- **PROBLEM DESCRIPTION**: Update the records below by changing every "Instruction" to "Command" and leaving everything else as it is.

- **DATASET EXCERPTS**:
------------------------------------------------------------------------
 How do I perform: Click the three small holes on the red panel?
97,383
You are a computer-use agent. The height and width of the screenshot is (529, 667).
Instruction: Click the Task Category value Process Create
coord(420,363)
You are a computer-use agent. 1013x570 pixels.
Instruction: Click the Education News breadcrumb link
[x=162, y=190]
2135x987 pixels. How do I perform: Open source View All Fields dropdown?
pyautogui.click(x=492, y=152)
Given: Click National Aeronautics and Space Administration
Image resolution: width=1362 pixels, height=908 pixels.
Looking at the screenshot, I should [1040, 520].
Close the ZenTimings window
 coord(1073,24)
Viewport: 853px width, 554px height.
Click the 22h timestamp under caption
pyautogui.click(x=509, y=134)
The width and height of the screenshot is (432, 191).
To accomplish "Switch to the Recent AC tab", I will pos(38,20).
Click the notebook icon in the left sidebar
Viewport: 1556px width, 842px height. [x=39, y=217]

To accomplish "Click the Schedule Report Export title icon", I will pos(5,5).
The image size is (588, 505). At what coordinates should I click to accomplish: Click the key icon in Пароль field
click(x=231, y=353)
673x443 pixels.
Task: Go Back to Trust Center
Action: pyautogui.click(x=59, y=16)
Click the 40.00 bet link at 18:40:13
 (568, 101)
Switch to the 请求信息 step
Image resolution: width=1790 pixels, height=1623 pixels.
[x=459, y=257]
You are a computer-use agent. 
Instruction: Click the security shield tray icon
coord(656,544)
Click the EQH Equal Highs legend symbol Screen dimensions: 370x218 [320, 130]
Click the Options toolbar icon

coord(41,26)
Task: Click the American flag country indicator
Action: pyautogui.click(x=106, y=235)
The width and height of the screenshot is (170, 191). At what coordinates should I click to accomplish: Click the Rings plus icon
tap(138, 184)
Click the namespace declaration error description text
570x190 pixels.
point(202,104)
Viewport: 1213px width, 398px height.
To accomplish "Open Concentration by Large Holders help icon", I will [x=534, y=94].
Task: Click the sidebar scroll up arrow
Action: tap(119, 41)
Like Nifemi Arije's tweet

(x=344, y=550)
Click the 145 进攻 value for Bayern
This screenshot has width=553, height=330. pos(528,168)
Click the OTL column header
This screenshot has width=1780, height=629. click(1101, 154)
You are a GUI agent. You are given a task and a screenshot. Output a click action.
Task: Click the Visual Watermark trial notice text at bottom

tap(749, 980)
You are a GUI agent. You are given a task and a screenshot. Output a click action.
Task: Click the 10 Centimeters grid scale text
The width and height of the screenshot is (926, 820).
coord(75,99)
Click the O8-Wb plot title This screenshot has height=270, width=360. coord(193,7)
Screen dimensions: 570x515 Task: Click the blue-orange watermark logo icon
------------------------------------------------------------------------
- **SOLUTION BELOW**:
 How do I perform: Click the three small holes on the red panel?
97,383
You are a computer-use agent. The height and width of the screenshot is (529, 667).
Command: Click the Task Category value Process Create
coord(420,363)
You are a computer-use agent. 1013x570 pixels.
Command: Click the Education News breadcrumb link
[x=162, y=190]
2135x987 pixels. How do I perform: Open source View All Fields dropdown?
pyautogui.click(x=492, y=152)
Given: Click National Aeronautics and Space Administration
Image resolution: width=1362 pixels, height=908 pixels.
Looking at the screenshot, I should [1040, 520].
Close the ZenTimings window
 coord(1073,24)
Viewport: 853px width, 554px height.
Click the 22h timestamp under caption
pyautogui.click(x=509, y=134)
The width and height of the screenshot is (432, 191).
To accomplish "Switch to the Recent AC tab", I will pos(38,20).
Click the notebook icon in the left sidebar
Viewport: 1556px width, 842px height. [x=39, y=217]

To accomplish "Click the Schedule Report Export title icon", I will pos(5,5).
The image size is (588, 505). At what coordinates should I click to accomplish: Click the key icon in Пароль field
click(x=231, y=353)
673x443 pixels.
Task: Go Back to Trust Center
Action: pyautogui.click(x=59, y=16)
Click the 40.00 bet link at 18:40:13
 (568, 101)
Switch to the 请求信息 step
Image resolution: width=1790 pixels, height=1623 pixels.
[x=459, y=257]
You are a computer-use agent. 
Command: Click the security shield tray icon
coord(656,544)
Click the EQH Equal Highs legend symbol Screen dimensions: 370x218 [320, 130]
Click the Options toolbar icon

coord(41,26)
Task: Click the American flag country indicator
Action: pyautogui.click(x=106, y=235)
The width and height of the screenshot is (170, 191). At what coordinates should I click to accomplish: Click the Rings plus icon
tap(138, 184)
Click the namespace declaration error description text
570x190 pixels.
point(202,104)
Viewport: 1213px width, 398px height.
To accomplish "Open Concentration by Large Holders help icon", I will [x=534, y=94].
Task: Click the sidebar scroll up arrow
Action: tap(119, 41)
Like Nifemi Arije's tweet

(x=344, y=550)
Click the 145 进攻 value for Bayern
This screenshot has width=553, height=330. pos(528,168)
Click the OTL column header
This screenshot has width=1780, height=629. click(1101, 154)
You are a GUI agent. You are given a task and a screenshot. Output a click action.
Task: Click the Visual Watermark trial notice text at bottom

tap(749, 980)
You are a GUI agent. You are given a task and a screenshot. Output a click action.
Task: Click the 10 Centimeters grid scale text
The width and height of the screenshot is (926, 820).
coord(75,99)
Click the O8-Wb plot title This screenshot has height=270, width=360. coord(193,7)
Screen dimensions: 570x515 Task: Click the blue-orange watermark logo icon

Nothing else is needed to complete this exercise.